→ **DATASET RECORDS**:

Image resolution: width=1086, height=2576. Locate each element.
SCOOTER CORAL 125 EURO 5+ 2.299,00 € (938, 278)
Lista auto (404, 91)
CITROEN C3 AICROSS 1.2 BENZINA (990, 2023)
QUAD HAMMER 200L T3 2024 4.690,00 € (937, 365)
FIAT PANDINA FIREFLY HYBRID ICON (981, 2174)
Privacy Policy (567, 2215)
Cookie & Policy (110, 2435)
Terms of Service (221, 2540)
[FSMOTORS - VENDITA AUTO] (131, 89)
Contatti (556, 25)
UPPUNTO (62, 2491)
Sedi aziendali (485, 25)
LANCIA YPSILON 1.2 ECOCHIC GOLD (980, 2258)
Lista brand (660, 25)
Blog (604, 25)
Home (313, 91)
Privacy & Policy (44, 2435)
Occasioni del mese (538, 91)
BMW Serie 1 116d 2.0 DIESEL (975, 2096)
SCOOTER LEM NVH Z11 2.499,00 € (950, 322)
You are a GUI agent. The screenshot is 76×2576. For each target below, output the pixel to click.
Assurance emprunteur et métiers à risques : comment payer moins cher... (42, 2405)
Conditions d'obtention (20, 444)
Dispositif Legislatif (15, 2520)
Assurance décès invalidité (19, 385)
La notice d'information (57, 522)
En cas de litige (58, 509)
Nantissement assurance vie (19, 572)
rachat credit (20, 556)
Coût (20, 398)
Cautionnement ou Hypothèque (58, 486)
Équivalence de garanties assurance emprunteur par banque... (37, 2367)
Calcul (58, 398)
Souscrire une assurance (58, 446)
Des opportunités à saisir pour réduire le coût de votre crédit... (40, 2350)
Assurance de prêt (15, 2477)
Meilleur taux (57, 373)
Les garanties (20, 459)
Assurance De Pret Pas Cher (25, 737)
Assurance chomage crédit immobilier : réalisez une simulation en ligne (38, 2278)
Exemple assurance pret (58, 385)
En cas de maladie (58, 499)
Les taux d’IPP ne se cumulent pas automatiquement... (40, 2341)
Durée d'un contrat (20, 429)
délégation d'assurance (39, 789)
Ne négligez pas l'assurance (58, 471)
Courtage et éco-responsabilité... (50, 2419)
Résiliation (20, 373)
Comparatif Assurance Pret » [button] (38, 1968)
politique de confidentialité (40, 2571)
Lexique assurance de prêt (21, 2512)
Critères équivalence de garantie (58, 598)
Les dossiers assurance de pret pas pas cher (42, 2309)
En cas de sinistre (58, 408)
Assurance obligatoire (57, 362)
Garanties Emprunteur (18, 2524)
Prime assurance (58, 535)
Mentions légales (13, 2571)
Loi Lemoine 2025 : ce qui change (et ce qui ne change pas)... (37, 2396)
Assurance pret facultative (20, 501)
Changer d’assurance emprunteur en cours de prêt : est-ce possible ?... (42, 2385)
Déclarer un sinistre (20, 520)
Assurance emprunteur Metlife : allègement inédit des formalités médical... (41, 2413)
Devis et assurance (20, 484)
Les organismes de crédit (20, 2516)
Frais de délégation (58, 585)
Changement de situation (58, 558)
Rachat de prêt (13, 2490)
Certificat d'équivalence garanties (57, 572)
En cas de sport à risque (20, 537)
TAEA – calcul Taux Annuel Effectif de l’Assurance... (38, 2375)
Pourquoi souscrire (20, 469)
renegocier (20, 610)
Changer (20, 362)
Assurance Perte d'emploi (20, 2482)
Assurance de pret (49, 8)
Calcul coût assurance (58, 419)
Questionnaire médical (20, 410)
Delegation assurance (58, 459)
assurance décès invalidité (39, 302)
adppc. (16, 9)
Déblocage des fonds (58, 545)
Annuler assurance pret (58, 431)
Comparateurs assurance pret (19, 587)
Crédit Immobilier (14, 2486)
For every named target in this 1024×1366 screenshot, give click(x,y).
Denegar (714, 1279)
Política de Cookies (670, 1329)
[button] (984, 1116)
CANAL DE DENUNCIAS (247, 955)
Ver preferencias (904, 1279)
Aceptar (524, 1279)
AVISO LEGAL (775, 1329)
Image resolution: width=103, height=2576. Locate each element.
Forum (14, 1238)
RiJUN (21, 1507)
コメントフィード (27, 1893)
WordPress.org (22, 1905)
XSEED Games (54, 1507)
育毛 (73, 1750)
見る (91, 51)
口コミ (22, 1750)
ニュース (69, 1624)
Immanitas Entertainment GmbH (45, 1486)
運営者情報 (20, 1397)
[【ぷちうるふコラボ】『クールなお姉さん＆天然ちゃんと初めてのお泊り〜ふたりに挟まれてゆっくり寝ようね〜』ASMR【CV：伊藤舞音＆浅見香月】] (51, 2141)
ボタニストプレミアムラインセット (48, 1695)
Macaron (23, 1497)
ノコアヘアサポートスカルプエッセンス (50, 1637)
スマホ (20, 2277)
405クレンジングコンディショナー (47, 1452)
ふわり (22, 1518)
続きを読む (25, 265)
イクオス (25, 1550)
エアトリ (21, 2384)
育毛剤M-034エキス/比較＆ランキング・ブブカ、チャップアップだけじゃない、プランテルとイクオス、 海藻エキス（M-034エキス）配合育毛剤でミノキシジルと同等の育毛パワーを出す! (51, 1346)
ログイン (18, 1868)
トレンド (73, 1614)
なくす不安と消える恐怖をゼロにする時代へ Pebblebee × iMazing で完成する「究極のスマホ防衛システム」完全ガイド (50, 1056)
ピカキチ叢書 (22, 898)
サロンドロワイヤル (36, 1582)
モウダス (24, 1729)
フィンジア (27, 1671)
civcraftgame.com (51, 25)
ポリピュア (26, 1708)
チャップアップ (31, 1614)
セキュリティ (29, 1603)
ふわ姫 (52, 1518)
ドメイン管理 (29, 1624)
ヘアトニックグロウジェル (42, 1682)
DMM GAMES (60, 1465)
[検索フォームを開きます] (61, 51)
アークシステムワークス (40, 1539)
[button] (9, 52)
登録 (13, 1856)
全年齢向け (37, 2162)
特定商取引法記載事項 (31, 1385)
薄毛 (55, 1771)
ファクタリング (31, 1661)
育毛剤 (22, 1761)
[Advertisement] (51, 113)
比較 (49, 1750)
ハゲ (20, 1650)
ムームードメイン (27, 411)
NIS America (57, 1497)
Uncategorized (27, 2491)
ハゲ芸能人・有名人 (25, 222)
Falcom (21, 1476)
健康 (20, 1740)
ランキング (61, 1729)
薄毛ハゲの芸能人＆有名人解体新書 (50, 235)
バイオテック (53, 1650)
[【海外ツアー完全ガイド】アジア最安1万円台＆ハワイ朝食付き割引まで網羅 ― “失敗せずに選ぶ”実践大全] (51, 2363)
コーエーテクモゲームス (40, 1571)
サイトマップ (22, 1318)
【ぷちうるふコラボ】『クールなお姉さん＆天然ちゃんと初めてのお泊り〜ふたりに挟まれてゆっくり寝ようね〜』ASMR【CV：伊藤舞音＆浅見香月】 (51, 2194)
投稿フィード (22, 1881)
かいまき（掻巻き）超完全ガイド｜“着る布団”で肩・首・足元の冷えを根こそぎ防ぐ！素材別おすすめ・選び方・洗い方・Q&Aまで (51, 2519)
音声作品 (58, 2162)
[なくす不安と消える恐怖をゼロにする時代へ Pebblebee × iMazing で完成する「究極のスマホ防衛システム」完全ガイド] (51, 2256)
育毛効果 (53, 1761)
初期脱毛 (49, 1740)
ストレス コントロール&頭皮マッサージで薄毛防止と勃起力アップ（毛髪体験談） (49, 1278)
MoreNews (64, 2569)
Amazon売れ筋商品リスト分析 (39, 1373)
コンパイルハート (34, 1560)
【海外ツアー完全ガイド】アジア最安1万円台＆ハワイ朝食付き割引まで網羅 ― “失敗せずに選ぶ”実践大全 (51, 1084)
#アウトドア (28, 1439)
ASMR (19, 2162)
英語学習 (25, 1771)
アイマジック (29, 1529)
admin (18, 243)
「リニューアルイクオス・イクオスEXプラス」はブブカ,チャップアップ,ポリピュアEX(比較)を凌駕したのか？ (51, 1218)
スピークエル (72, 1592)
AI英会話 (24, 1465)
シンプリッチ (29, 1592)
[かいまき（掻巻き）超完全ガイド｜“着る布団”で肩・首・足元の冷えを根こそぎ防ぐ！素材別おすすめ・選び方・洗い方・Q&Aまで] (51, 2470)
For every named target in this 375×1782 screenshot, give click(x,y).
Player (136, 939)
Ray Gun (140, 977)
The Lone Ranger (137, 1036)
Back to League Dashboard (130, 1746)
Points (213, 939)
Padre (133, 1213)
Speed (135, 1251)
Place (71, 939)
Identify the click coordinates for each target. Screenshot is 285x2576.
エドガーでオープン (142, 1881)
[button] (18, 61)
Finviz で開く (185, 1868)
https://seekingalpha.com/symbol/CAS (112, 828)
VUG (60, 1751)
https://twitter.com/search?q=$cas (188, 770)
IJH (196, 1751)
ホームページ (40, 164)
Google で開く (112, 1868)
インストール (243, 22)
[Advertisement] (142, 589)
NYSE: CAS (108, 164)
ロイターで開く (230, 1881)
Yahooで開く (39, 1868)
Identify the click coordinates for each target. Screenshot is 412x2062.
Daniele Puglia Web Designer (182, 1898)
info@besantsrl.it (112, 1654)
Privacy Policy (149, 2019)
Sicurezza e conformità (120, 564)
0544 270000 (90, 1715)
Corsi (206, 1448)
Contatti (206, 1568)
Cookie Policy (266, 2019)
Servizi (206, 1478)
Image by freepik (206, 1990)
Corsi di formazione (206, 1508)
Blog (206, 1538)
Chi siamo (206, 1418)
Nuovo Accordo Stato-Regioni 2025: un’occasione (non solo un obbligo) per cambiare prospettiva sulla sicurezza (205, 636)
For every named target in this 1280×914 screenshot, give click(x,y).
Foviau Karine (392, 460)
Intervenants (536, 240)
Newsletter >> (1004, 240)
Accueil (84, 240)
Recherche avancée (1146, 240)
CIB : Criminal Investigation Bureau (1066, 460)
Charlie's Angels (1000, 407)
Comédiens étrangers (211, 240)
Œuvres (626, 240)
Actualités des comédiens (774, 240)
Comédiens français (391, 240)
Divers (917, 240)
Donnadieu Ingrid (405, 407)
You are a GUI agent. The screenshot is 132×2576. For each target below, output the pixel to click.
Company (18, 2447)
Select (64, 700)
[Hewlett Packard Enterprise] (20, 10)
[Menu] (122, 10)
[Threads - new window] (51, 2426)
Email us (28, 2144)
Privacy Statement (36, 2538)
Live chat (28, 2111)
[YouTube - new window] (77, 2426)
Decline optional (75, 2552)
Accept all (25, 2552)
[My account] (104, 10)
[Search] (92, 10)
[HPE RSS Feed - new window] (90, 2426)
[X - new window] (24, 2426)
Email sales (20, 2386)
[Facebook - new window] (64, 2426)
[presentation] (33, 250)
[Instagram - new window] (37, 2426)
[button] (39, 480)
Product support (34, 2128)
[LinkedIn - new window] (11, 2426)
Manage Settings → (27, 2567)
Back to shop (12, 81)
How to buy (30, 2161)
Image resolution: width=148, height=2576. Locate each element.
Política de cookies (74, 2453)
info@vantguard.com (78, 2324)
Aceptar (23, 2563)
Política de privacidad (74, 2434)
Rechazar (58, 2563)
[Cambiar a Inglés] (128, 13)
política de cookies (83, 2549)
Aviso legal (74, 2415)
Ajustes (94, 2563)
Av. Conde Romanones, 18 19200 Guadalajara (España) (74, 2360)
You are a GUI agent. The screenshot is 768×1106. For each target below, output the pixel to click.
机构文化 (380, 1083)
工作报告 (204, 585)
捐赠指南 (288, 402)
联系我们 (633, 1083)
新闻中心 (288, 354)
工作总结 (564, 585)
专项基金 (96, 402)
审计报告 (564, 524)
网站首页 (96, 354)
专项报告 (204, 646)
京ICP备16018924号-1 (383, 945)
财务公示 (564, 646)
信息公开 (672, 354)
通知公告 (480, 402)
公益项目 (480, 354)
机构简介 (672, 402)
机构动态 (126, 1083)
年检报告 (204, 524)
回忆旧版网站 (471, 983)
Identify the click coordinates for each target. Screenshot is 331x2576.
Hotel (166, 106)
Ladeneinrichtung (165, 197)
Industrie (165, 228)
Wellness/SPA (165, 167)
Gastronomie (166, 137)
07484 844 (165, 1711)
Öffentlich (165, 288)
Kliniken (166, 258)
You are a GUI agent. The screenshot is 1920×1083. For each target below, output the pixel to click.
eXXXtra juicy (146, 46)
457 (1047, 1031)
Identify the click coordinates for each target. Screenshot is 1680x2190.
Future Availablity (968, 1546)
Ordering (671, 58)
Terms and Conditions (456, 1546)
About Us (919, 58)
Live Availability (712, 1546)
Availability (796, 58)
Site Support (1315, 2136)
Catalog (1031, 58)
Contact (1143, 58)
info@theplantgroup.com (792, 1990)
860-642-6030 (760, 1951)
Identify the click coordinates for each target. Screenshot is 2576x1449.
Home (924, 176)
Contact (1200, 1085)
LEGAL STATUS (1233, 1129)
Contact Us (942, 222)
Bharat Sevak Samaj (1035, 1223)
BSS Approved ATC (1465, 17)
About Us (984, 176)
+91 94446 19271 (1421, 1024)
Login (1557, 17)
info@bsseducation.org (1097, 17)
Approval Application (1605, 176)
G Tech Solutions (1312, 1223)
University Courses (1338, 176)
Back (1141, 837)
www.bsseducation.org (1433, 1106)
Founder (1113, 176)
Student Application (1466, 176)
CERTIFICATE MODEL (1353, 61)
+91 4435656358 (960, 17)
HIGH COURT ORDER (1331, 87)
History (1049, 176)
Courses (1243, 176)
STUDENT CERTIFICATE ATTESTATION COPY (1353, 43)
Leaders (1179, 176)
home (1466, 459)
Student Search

→ **WHAT YOU NEED TO DO**:
Apply a filter for "素材別おすすめ" to the entries and show each line that passes.

→ **ANSWER TO THE EXERCISE**:
かいまき（掻巻き）超完全ガイド｜“着る布団”で肩・首・足元の冷えを根こそぎ防ぐ！素材別おすすめ・選び方・洗い方・Q&Aまで (51, 2519)
[かいまき（掻巻き）超完全ガイド｜“着る布団”で肩・首・足元の冷えを根こそぎ防ぐ！素材別おすすめ・選び方・洗い方・Q&Aまで] (51, 2470)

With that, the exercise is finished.